[Data entries]
_____
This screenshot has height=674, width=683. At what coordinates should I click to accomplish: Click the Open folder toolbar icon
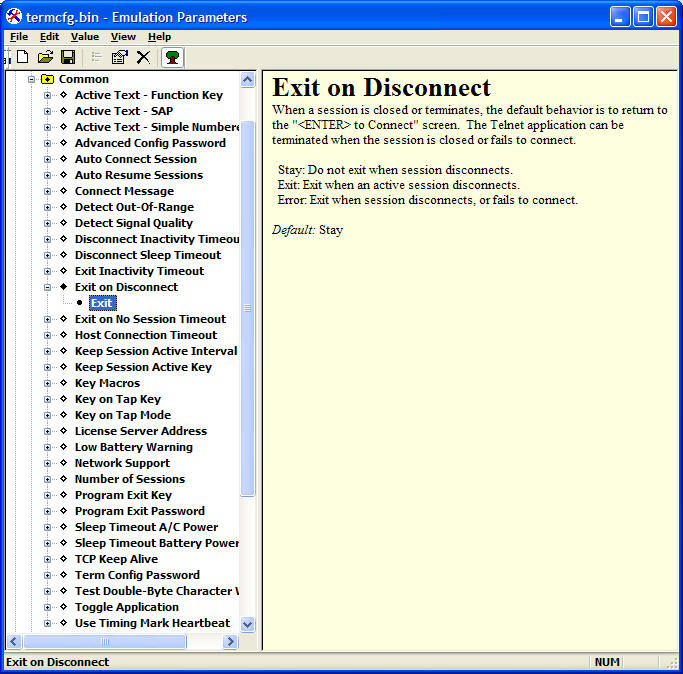click(45, 57)
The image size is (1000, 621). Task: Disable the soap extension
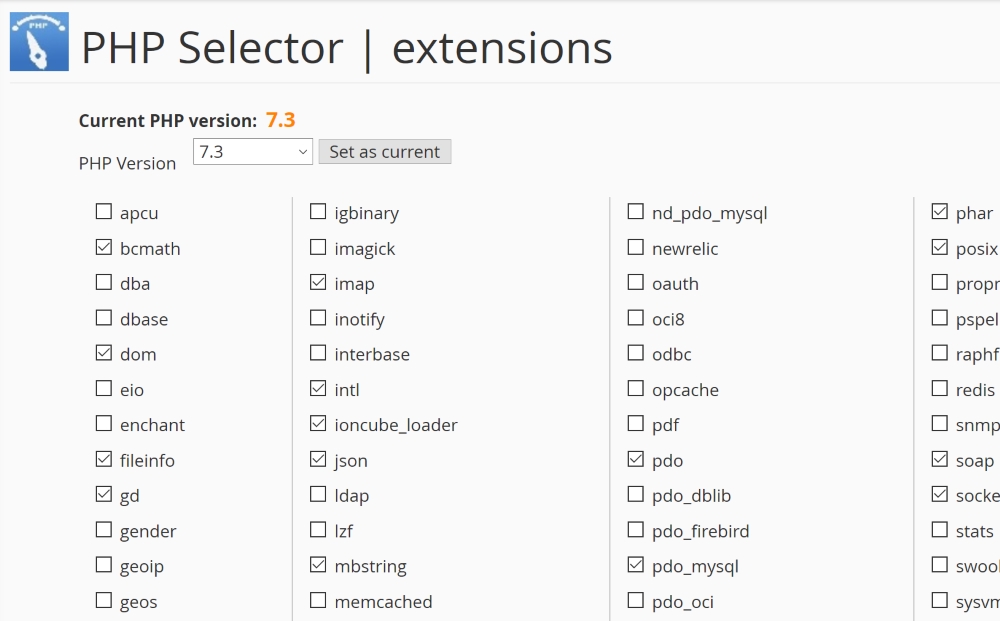[x=938, y=459]
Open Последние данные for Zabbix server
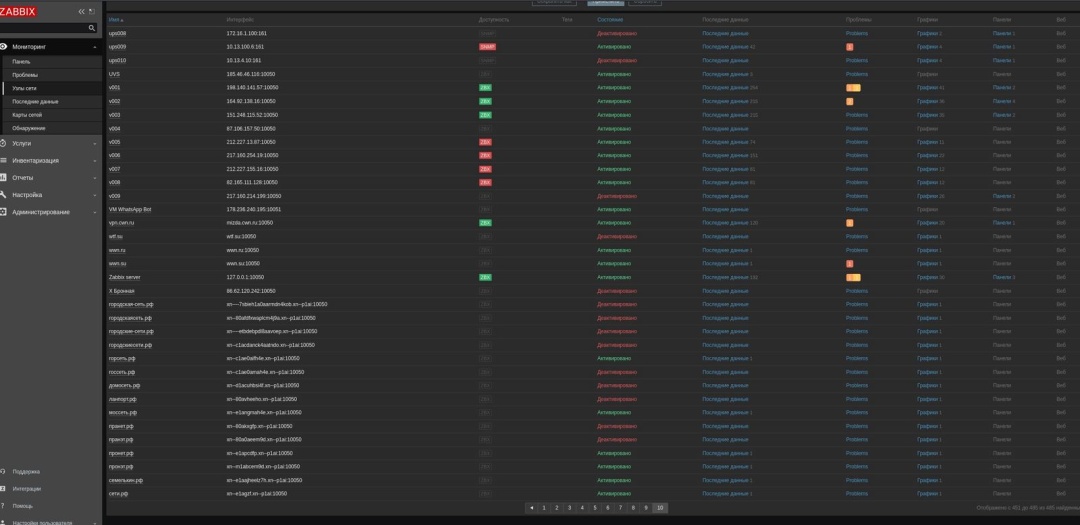Image resolution: width=1080 pixels, height=525 pixels. click(725, 277)
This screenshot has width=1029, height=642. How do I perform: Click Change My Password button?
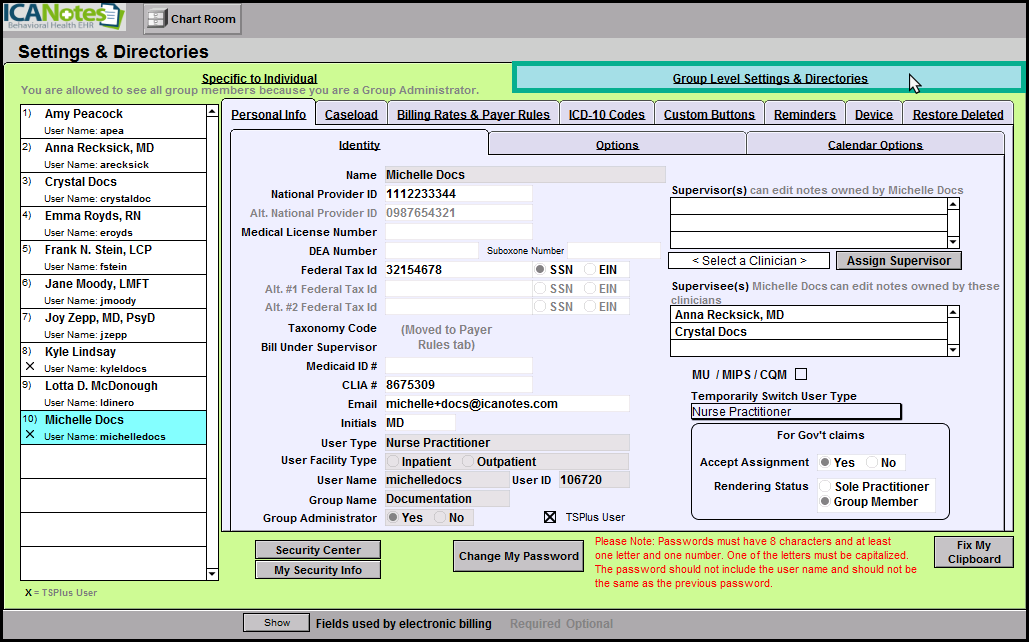518,556
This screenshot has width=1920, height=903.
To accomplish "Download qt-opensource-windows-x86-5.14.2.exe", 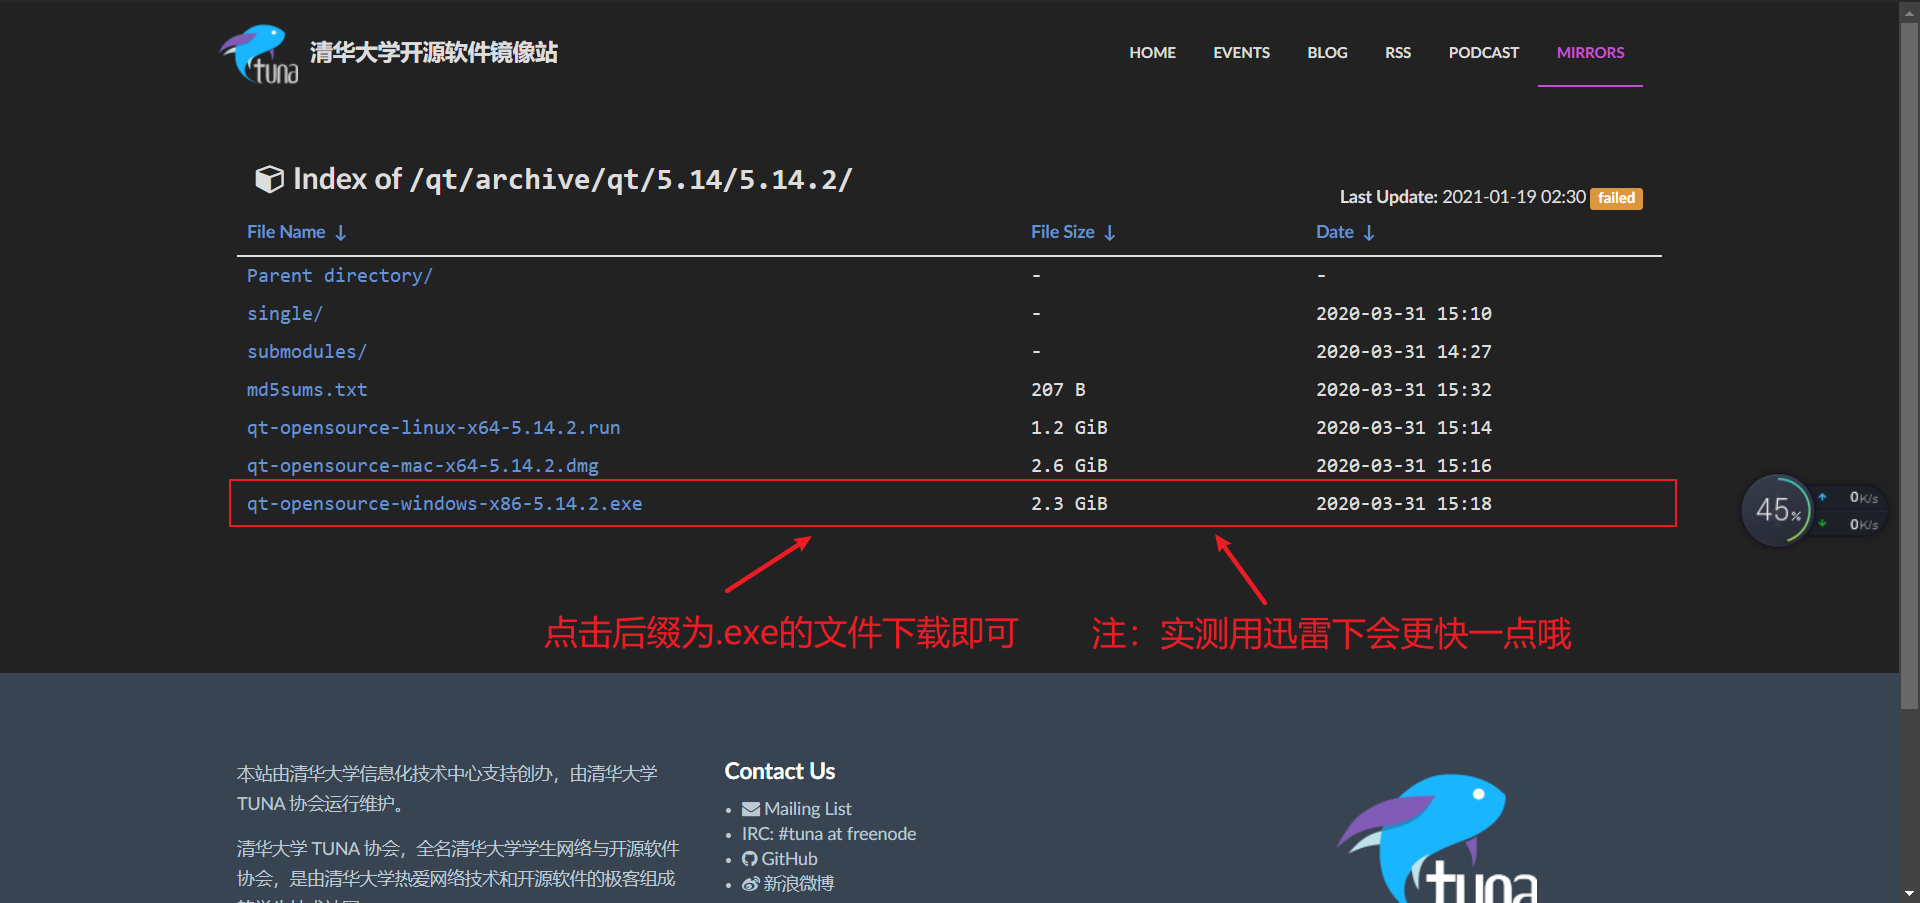I will pyautogui.click(x=444, y=503).
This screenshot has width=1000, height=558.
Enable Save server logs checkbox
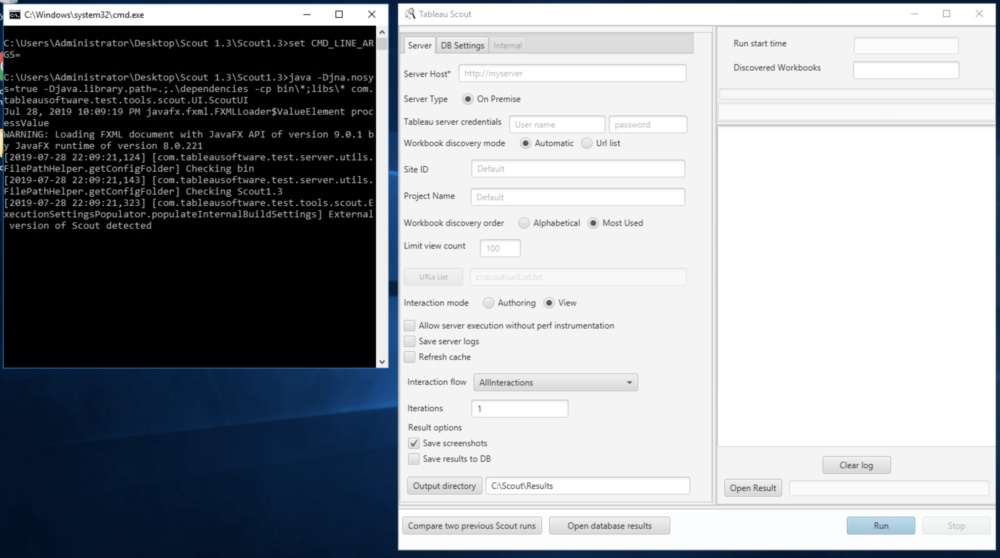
_____
Work to be completed: Copy out the rows from the start through the line that contains "[x=938, y=459]", leaving out the pictures.

Worked answer:
This screenshot has height=674, width=683. At what coordinates should I click to accomplish: Click the Open folder toolbar icon
click(45, 57)
The image size is (1000, 621). Task: Disable the soap extension
[x=938, y=459]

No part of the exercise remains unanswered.